Identifying cost-effective hotspots for restoring natural capital and enhancing landscape multifunctionality

Abstract

Much effort is expended toward planning for conservation, natural resource management and sustainable land use in agricultural landscapes. Although often not explicitly stated, the aims of these efforts are often to restore natural capital for the provision of ecosystem services and stimulate multifunctionality in landscapes. However, the scarcity of resources for, and the potential economic impact of, ameliorative actions that restore natural capital necessitates the identification of cost-effective geographic priorities, or hotspots, which provide multiple ecosystem goods and services. This requires the integrated spatial modelling of multiple environmental and economic processes accompanied by clear goals and performance indicators. Identification of hotspots provides guidance for highly targeted land use change that cost-effectively adds to the stocks of natural capital in a landscape. Additionally, the multifunctionality of the landscape can be increased through the provision of multiple ecosystem goods and services. This paper begins by examining data requirements for identifying geographic hotspots for land use change. This study integrates traditionally disparate landscape-scale biophysical and economic data and models. The elements of natural capital considered here are species and ecosystems, soil and water resources, and the atmosphere. It is demonstrated that locating ameliorative actions towards hotspots will be more cost-effective at restoring natural capital and stimulating landscape multifunctionality than a random targeting approach. We calculate these efficiencies using a small set of indicators for assessing aspects of multifunctionality. The focus of this study is the agricultural landscapes of the Lower Murray region of south-eastern Australia.

Introduction

The singular focus of economic development has led to extensive land use transformation and over-exploitation of natural resources in many of the world's agricultural landscapes (Tilman et al., 2001, Foley et al., 2005, Cocklin et al., 2006).

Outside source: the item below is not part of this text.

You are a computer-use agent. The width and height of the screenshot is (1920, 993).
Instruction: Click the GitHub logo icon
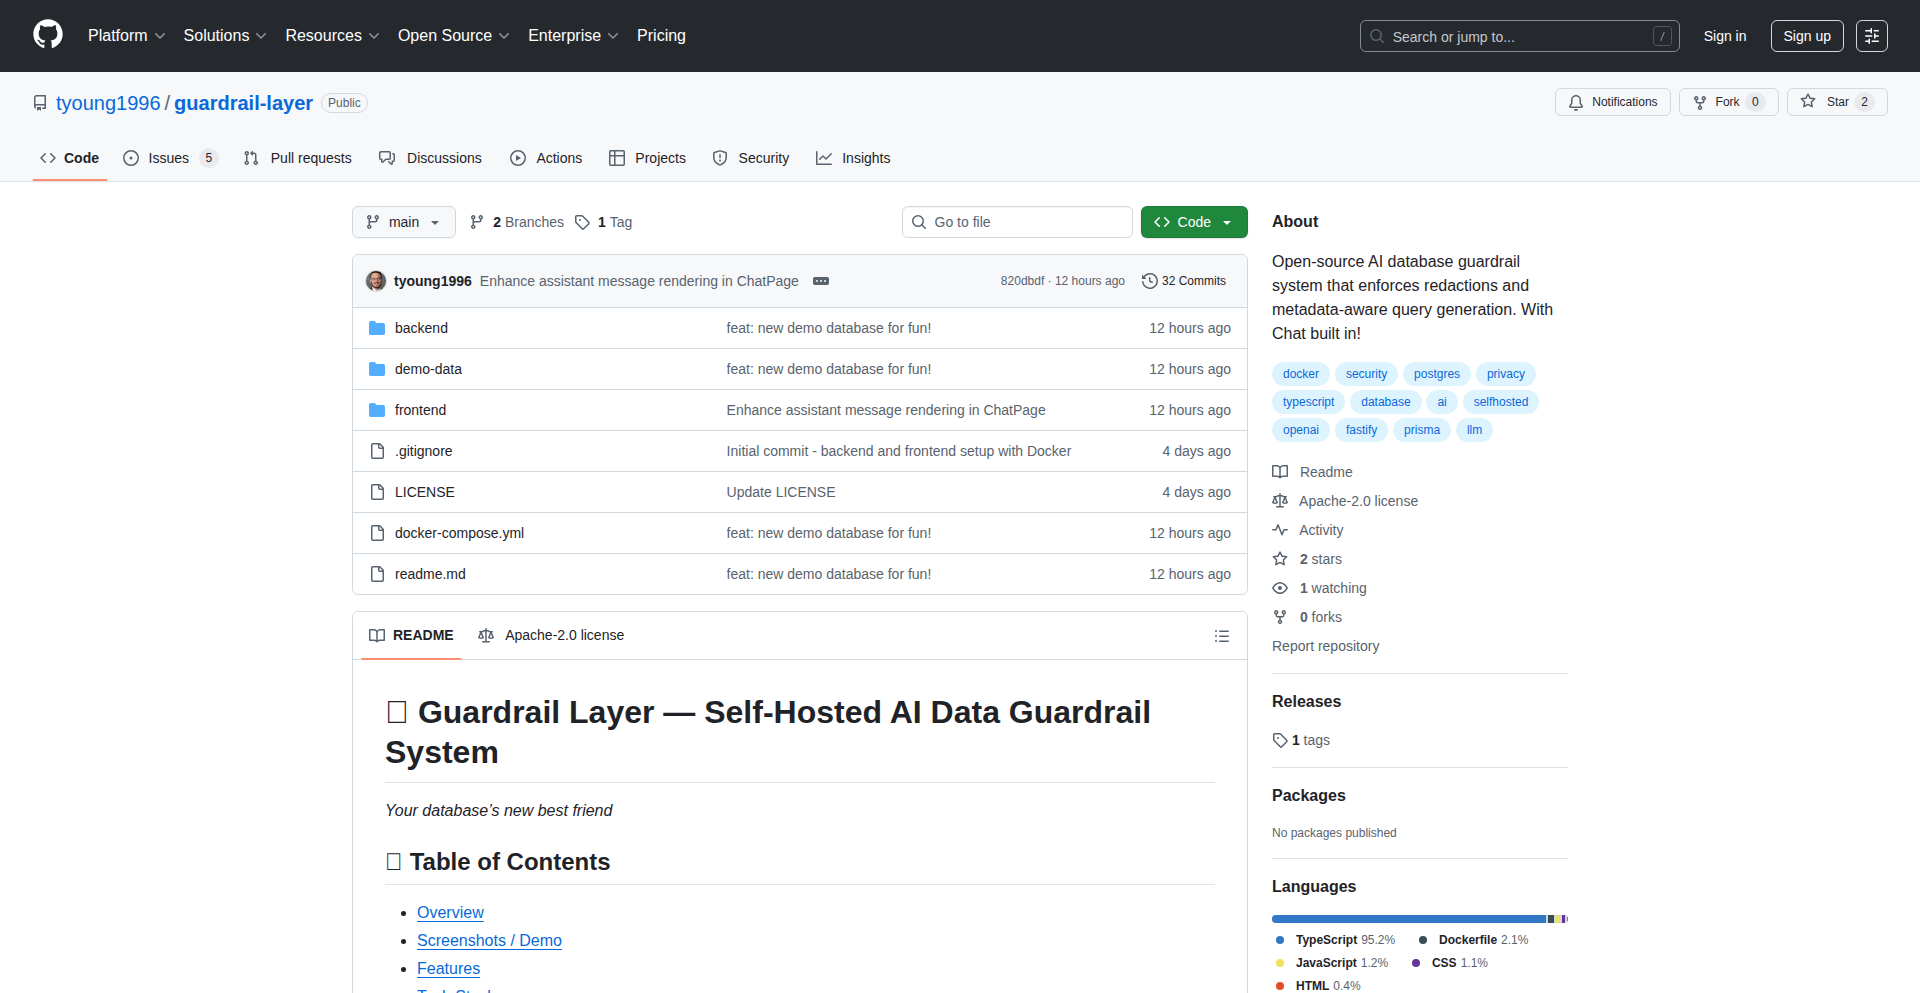(48, 35)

Consequences of the development of agricultural landscapes typically include the depletion of natural capital stocks of species and ecosystems (McLaughlin and Mineau, 1995, Tilman et al., 2001), soil and water resources (Miller and Wali, 1995, Scanlon et al., 2007) and the atmosphere (Robertson et al., 2000). A range of ameliorative management actions are required to address the widespread degradation and restore stocks of natural capital (Vitousek et al., 1997).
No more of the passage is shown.